Attempts to recover proteins from rice bran in high yields have been published in several academic papers since 1969, but all have attempted to recover proteins after carbohydrases have been used to remove non-proteins. Representative carbohydrases enzymes used are cellulase, pectinase, hemicellulase and biscoenzyme L. In 1985 Richardson and Hyslod attempted to increase protein recovery using phytase (Enzymes. In Food Chemistry, Fennema, OR, Ed .; Marcel Dekker: New York, 1985; pp. 371-476) In 1999, Wang et al. et al. attempted to recover proteins by combining phytase and xylanase (J. Agric. Food Chem. 1999, 47, 411). However, some of these enzymes are relatively expensive and low-purity enzymes must be purchased and processed in large quantities through fungal or bacterial fermentation, which may pose safety concerns for the use of the final product as food. Even with these enzymes, there may be problems with solubility and recovery efficiency of the isolated protein, according to data published by Shih et al. Alpha-amylase, cellulase, and solution. Electrophoresis of water-soluble supernatants and insoluble precipitates obtained by treatment of hemicellulase with rice bran, respectively, showed that a significant amount of polymer rice bran protein was still present in the insoluble fraction regardless of which enzyme was treated. It still suggests that there is still a significant problem with recovery (Nahrung 43 (1999) Nr. 1, S. 14-18).
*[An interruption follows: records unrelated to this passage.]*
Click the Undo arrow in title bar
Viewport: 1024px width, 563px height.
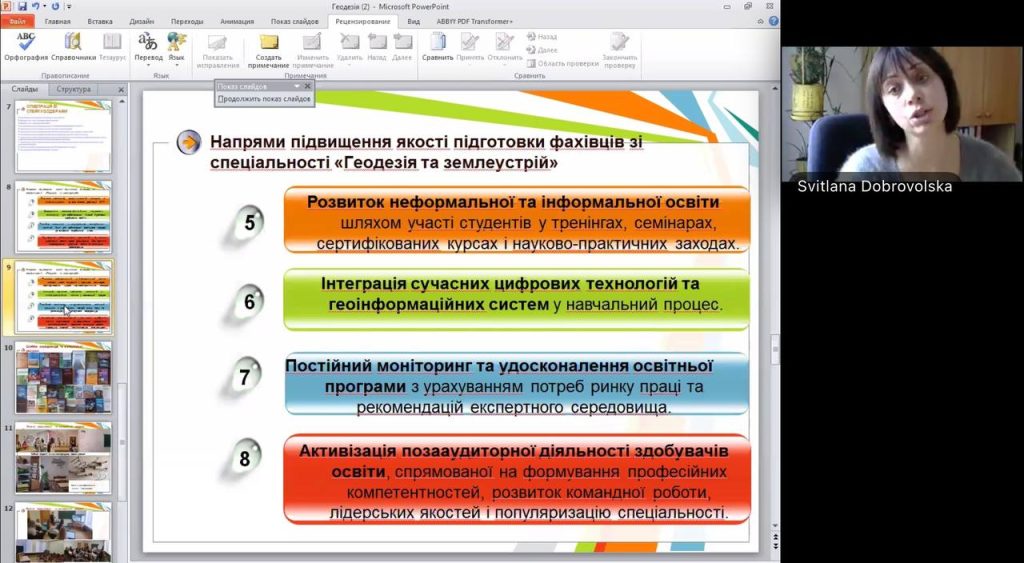[37, 6]
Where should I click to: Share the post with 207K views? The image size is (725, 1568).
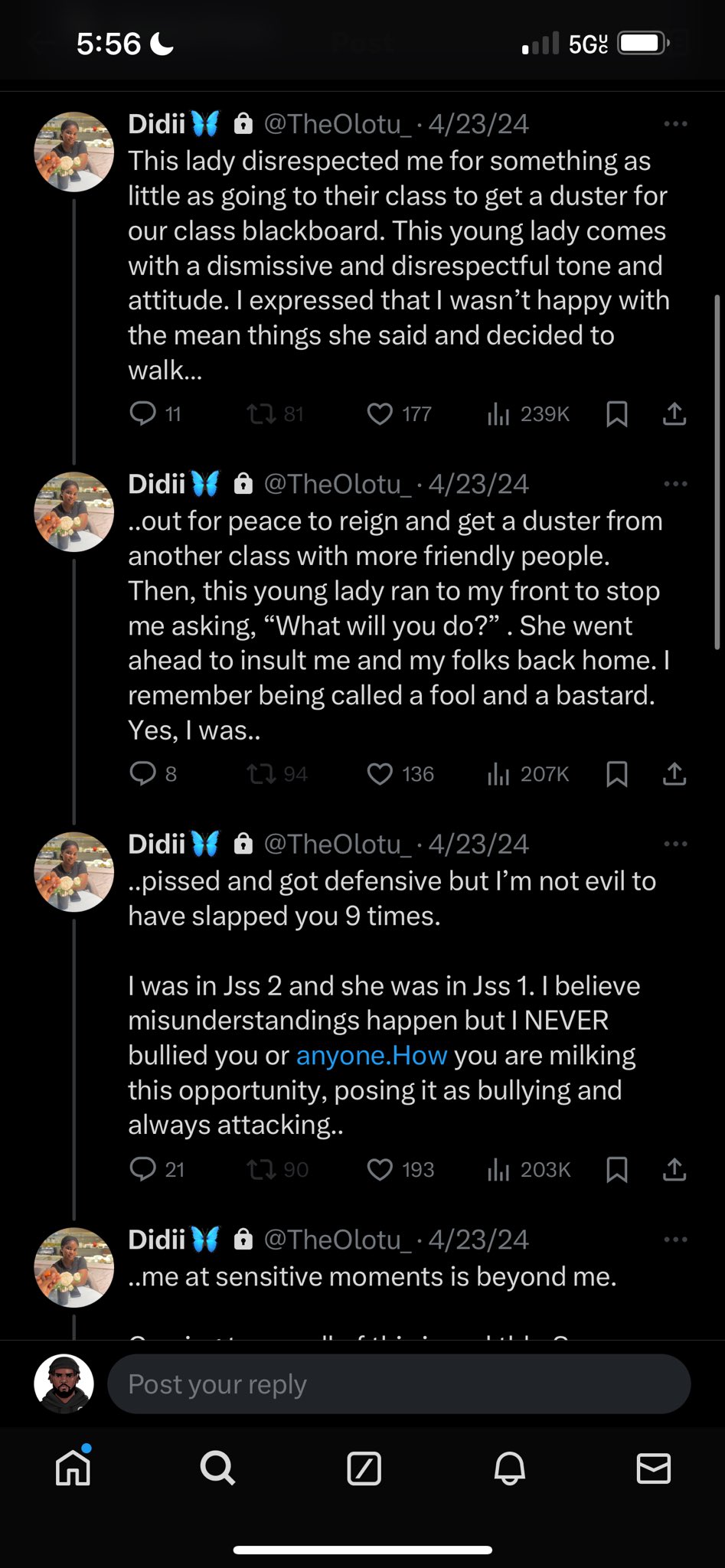coord(674,774)
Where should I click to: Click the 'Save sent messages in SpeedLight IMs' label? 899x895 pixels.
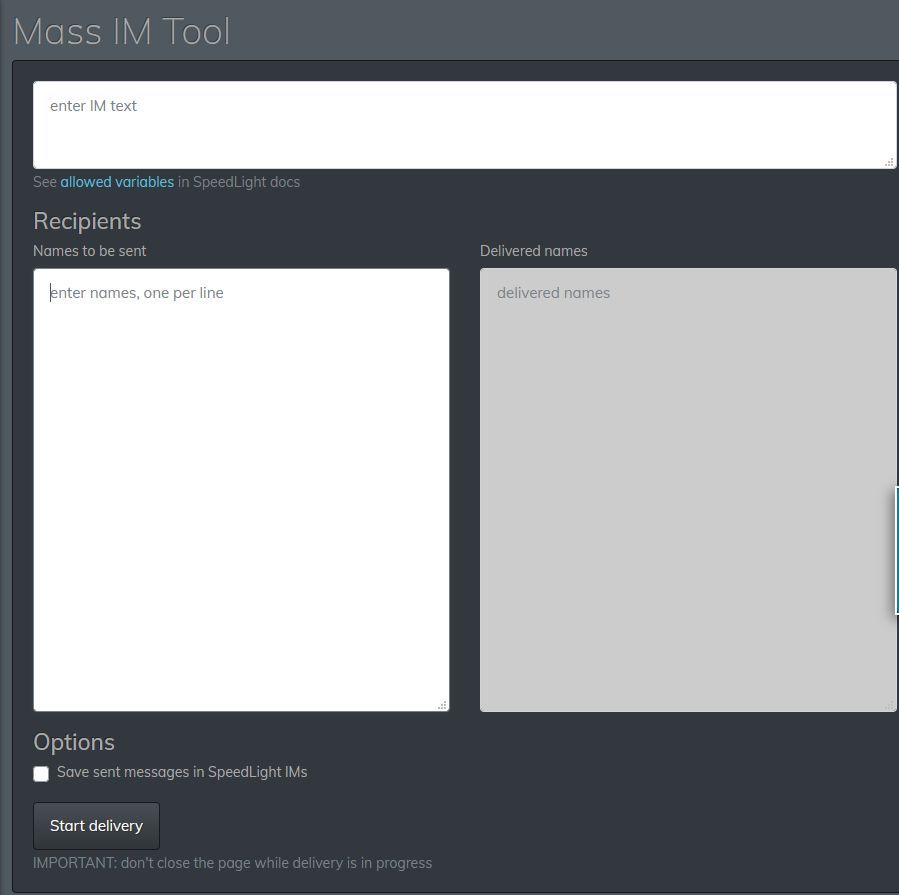pyautogui.click(x=182, y=772)
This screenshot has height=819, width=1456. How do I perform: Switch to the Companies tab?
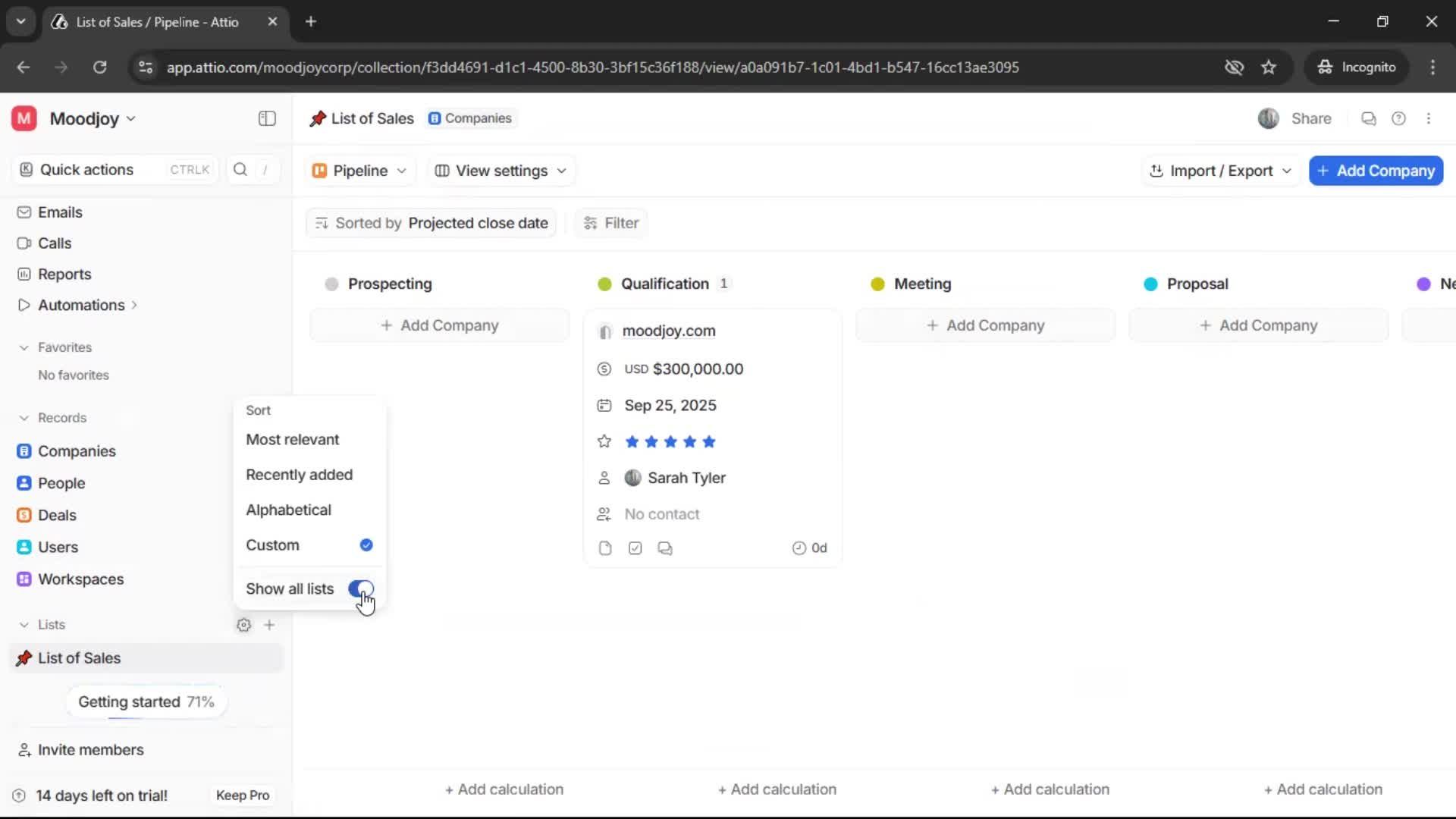tap(470, 118)
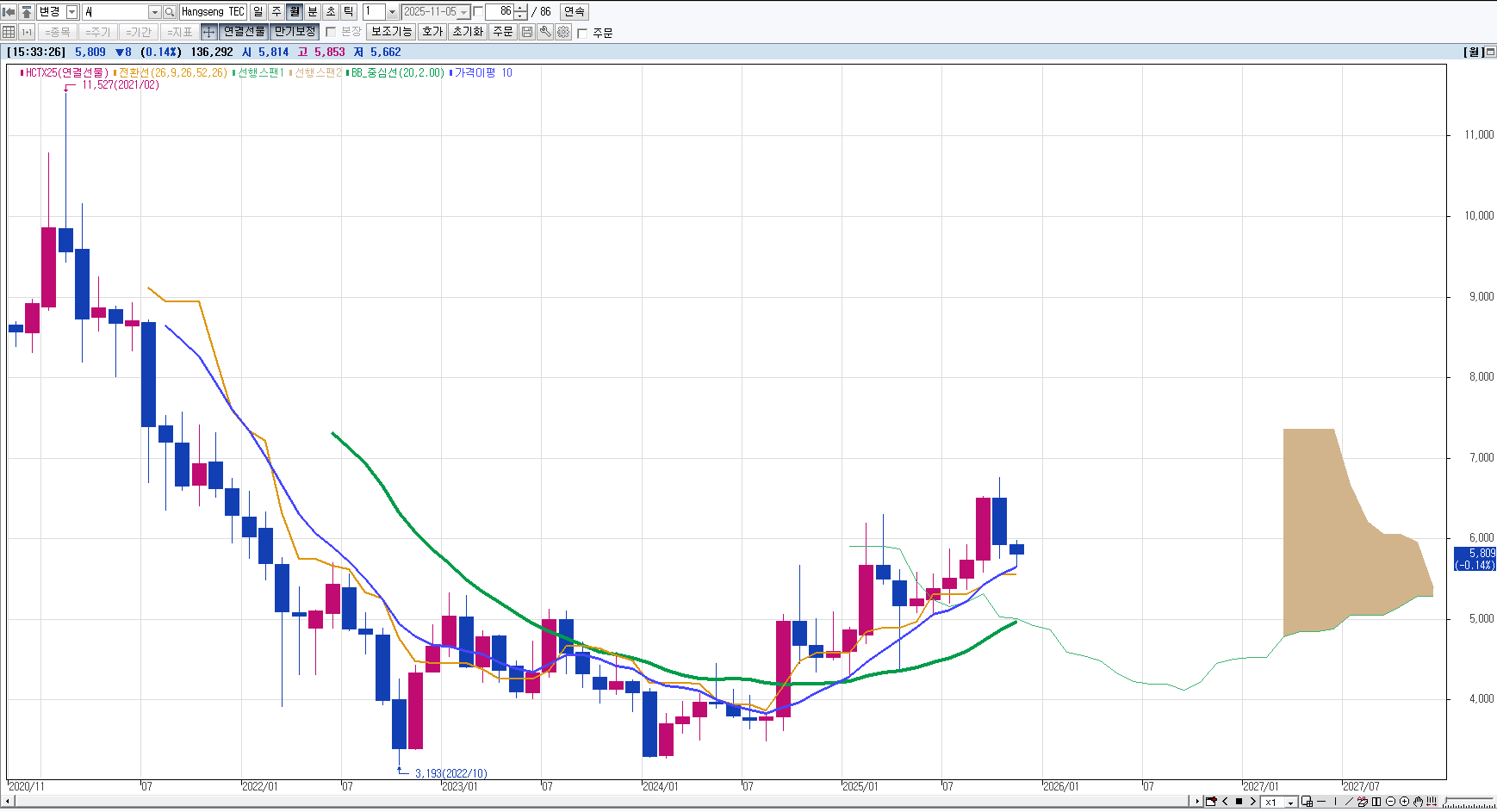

Like this, rice bran contains many ingredients that are beneficial to our body, and it is not properly used because the research on the efficient processing of these by-products, which can be used as healthy foods, has not been carried out if the proper manufacturing process is secured in terms of contents. It was a situation. Therefore, the present inventors have studied a method of extracting useful ingredients from a huge amount of biomass produced in farmhouses and using them as health foods. However, there was no provision for the extraction and production of proteins or peptides from rice bran, and thus the present invention was completed through manufacturing process studies.

A feature of the present invention suggests an optimal method of obtaining the maximum amount of protein extracted by alkali treatment of rice bran. In addition, the present invention proposes a method for producing a composite of a natural low molecular substance containing a protein and an organic acid by using a complex organic acid as a precipitation inducing material in the precipitation induction process of an alkali melt. In particular, the present invention used citric acid in the organic acid, citric acid is a component necessary to increase the utilization of oxygen in our body, it is known to perform the function of activating metabolism, helping energy release, and removing the debris in the body. As another organic acid, vinegar acid is used, which has an excellent function of preventing constipation in our body, inhibiting arteriosclerosis, and decomposing lactic acid to remove fatigue. As such, the present invention provides a method for preparing a composition containing a natural type low molecularized peptide derived from a huge rice bran biomass produced annually in nature.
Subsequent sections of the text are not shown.